AEGIS Responds to the FDASIA Report

AEGIS provided comments on the Food and Drug Administration Safety and Innovation Act (FDASIA) Health IT Report: Proposed Risk Based Regulatory Framework (the “FDASIA Report”). We are assisting the Food and Drug Administration (FDA), the Office of The National Coordinator (ONC), the Federal Communications Commission (FCC) and other government, public and industry stakeholders as they move from the initial FDASIA Report to the final one. Our response focused specifically on one of the four Priority Areas named in the report: “Leverage Conformity Assessment Tools.”

The benefits of conformity assessment tools (Conformation Testing, Interoperability Testing, Compliance Testing, etc.) include but are not limited to:

• Products from different vendors that have been tested for conformance to the same standards have a higher likelihood of interoperability.
• Different vendors can independently implement standards with higher assurance of product interoperability.
• Customers can buy products that will interoperate with previously purchased equipment from different vendors.
• Supports the ultimate objective that independent implementations of the same standard will interoperate.
• Conformance testing improves success of interoperability initiatives, while interoperability testing confirms at a user level that interoperability has been achieved.
• Conformance needs to be achieved first and should not be compromised during interoperability testing. Without conformance, two implementations can be made to interoperate by destroying interoperation with all other systems.
• Implemented correctly, Conformance and Interoperability Testing consists of advanced automated testing labs to help automate and execute test cases created by organizations, providing an easy-to-use system for performing conformance and interoperability tests against published SDO specifications, standards, and profiles, including templates and implementation guides.
• Likewise, a well-implemented program offers Continuous Interoperability testing, preventing the false security of “one and done” testing. In an interoperable ecosystem, interoperability must be tested regularly, even after certification is achieved, because the potential points of failure across interoperable systems span multiple systems, organizations, even countries.
• The most advanced test lab is able to support testing conformance and rules all the way from micro (or discrete) elements of a message to segments of message to messages which integrate numerous standards (e.g., NwHIN which implements multiple standards within a single message such as W3C, OMG SAML Oasis, IHE, and HL7) thereby achieving a macro Cross Community Patient Discovery XCPD which is a portion of the Patient Resource Locator-PRL Service message suite.

Entire vendor communities benefit from cloud-based, shared testing services of conformity assessment tools. Participating in these types of programs takes the burden off of vendors to validate technical interoperability and offers them a major market differentiator. This effort also builds upon and accelerates consensus toward national standards, EHR certification criteria, and testing procedures for Stage 2 of Meaningful Use and beyond.

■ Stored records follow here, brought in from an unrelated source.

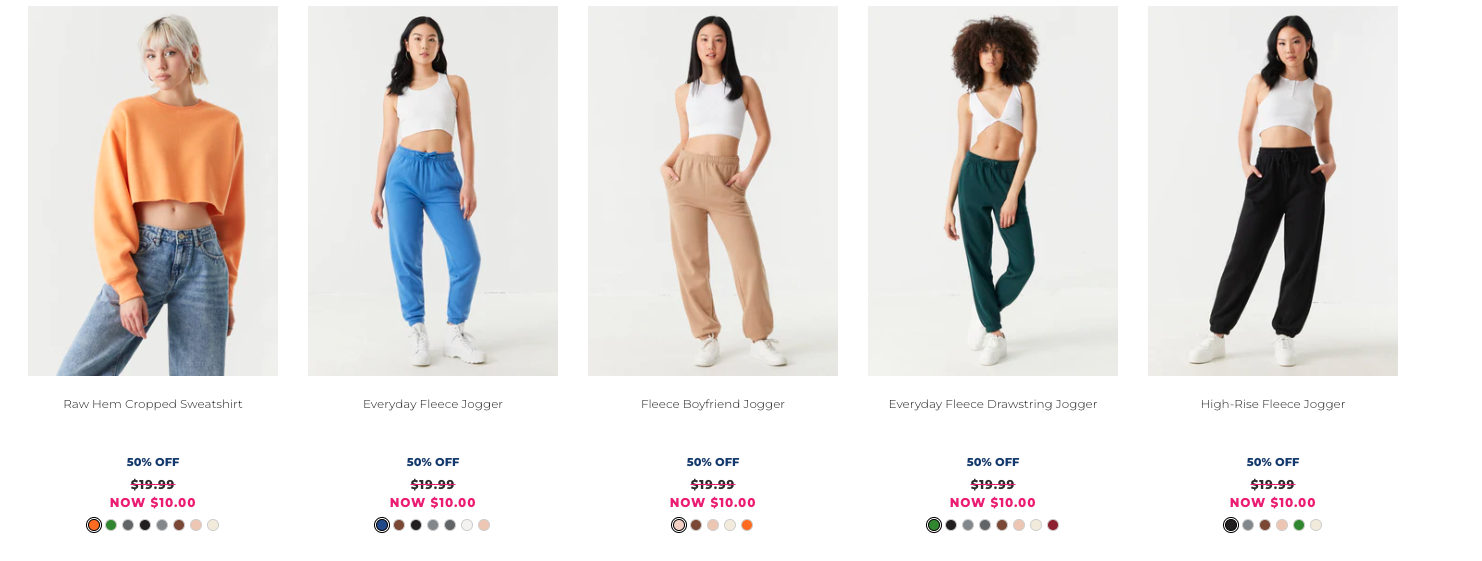Click the Raw Hem Cropped Sweatshirt title link
1482x561 pixels.
click(x=153, y=404)
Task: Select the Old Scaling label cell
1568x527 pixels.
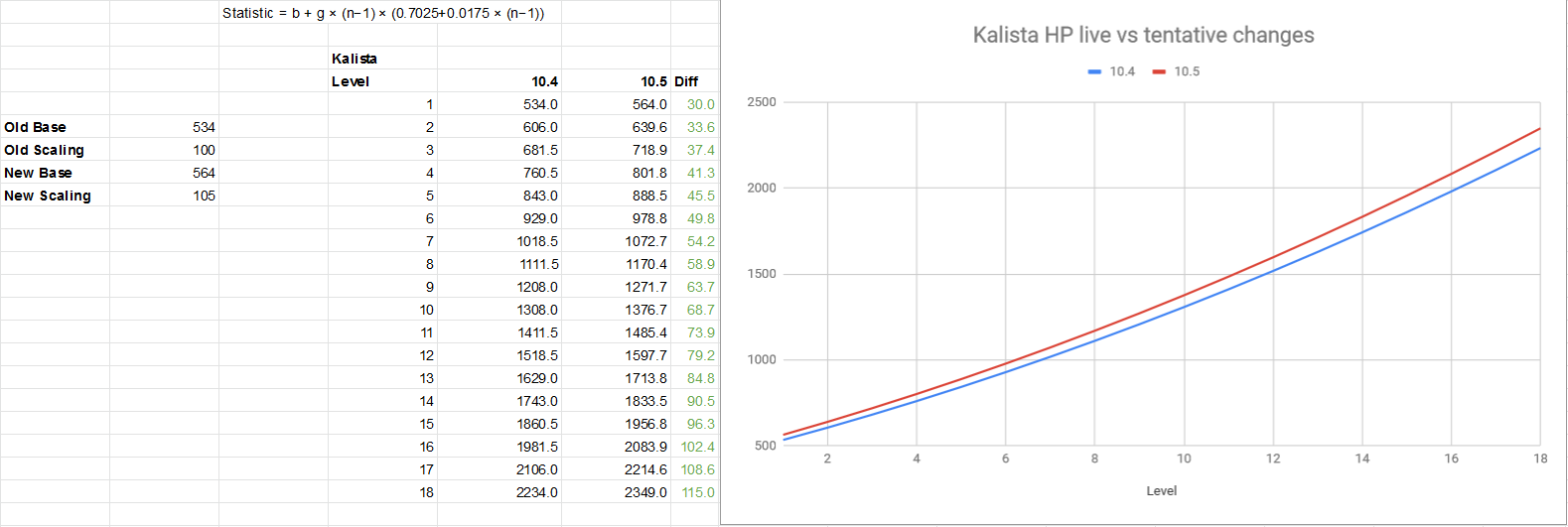Action: 55,150
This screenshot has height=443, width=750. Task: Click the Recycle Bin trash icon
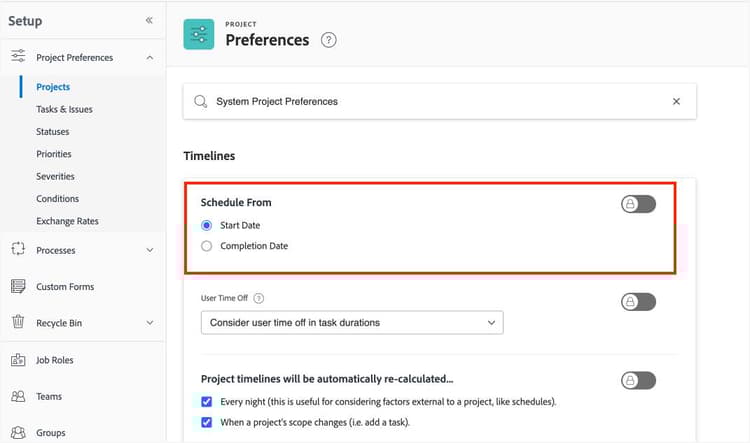pos(18,323)
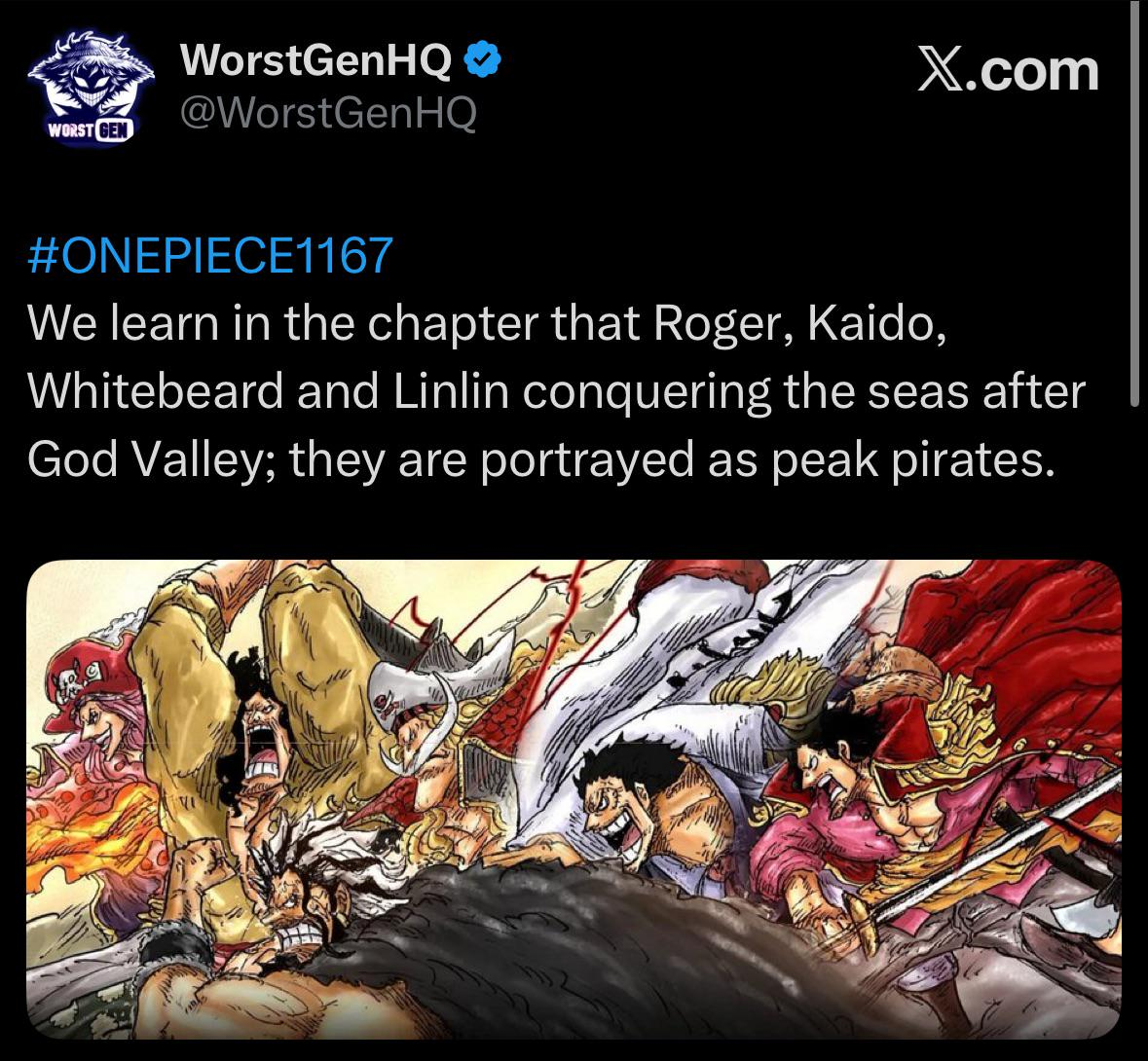Image resolution: width=1148 pixels, height=1061 pixels.
Task: Click the blue verified checkmark badge
Action: pos(484,59)
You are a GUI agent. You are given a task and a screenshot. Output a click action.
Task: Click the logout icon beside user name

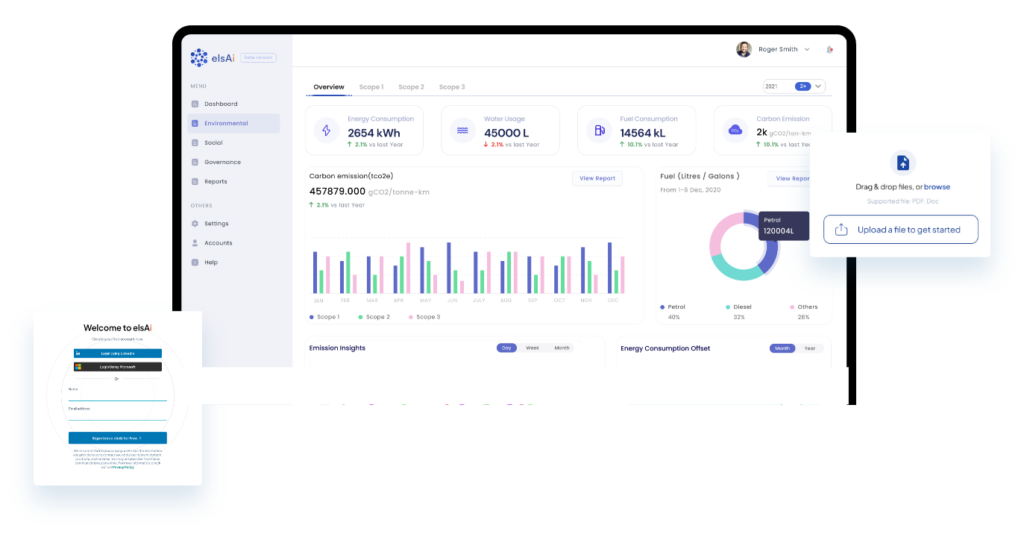[x=829, y=49]
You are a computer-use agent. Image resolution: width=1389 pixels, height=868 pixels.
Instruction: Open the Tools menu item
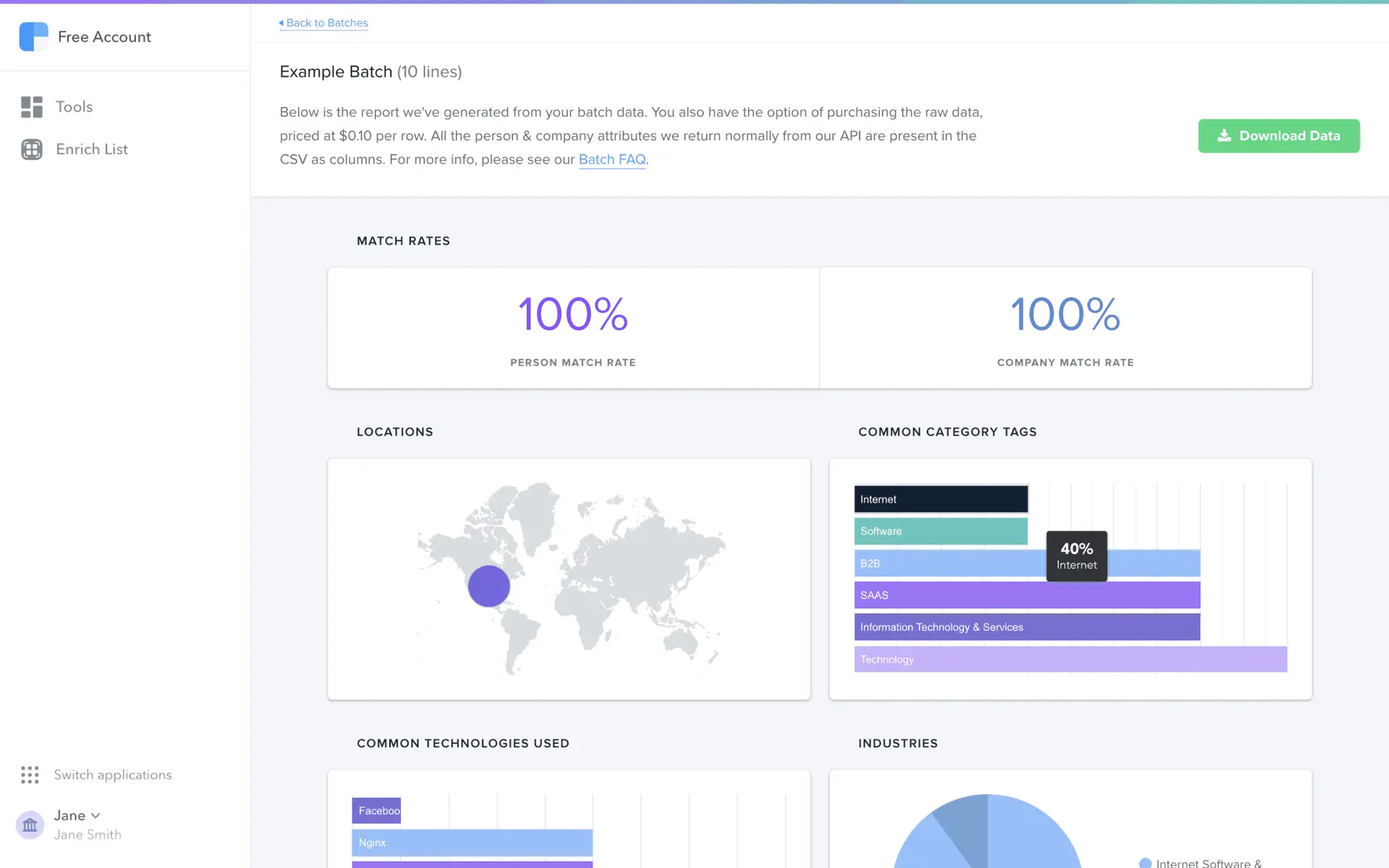(75, 107)
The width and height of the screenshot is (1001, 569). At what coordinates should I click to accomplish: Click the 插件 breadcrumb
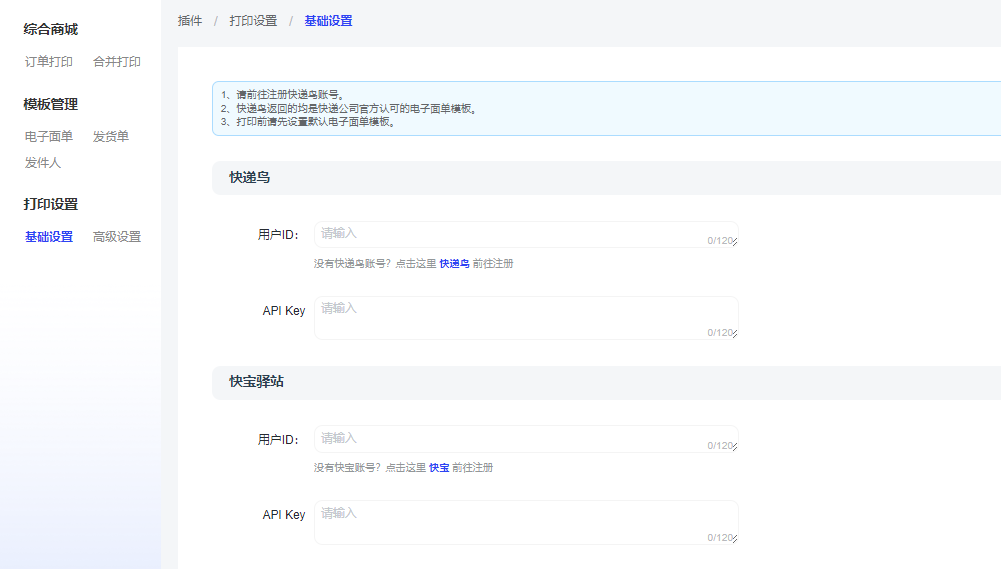click(190, 21)
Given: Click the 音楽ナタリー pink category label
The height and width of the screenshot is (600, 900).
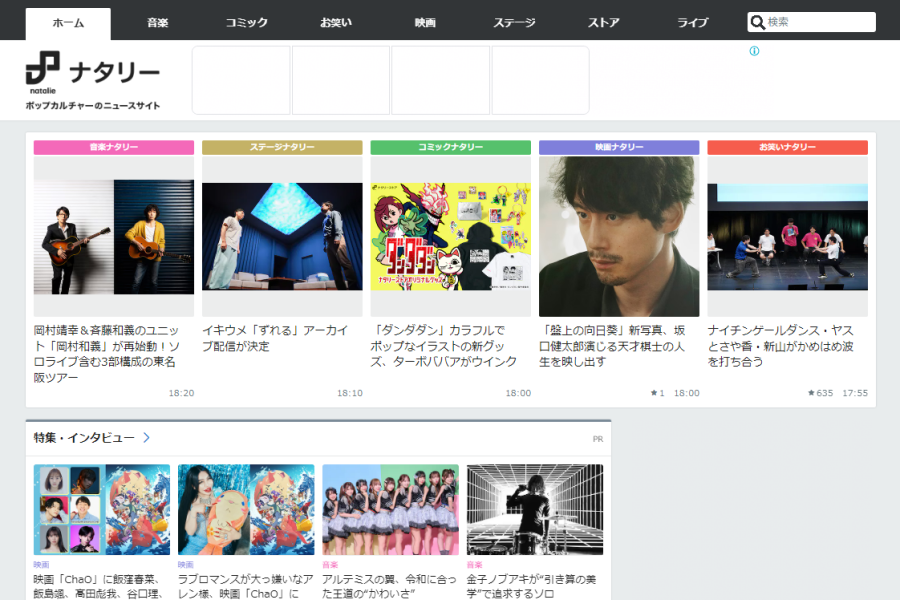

Interoperability is tremendously challenging from a technical perspective as the industry now realizes. Interoperability testing approaches lend themselves naturally to not only test for problems, but also to support investigation into such problems and to problem solving efforts. That points to perhaps the greatest benefit of conformity assessment tools and the interoperability and conformance testing they enable – that is, avoiding significant RISK to Continuous Interoperability at a National level.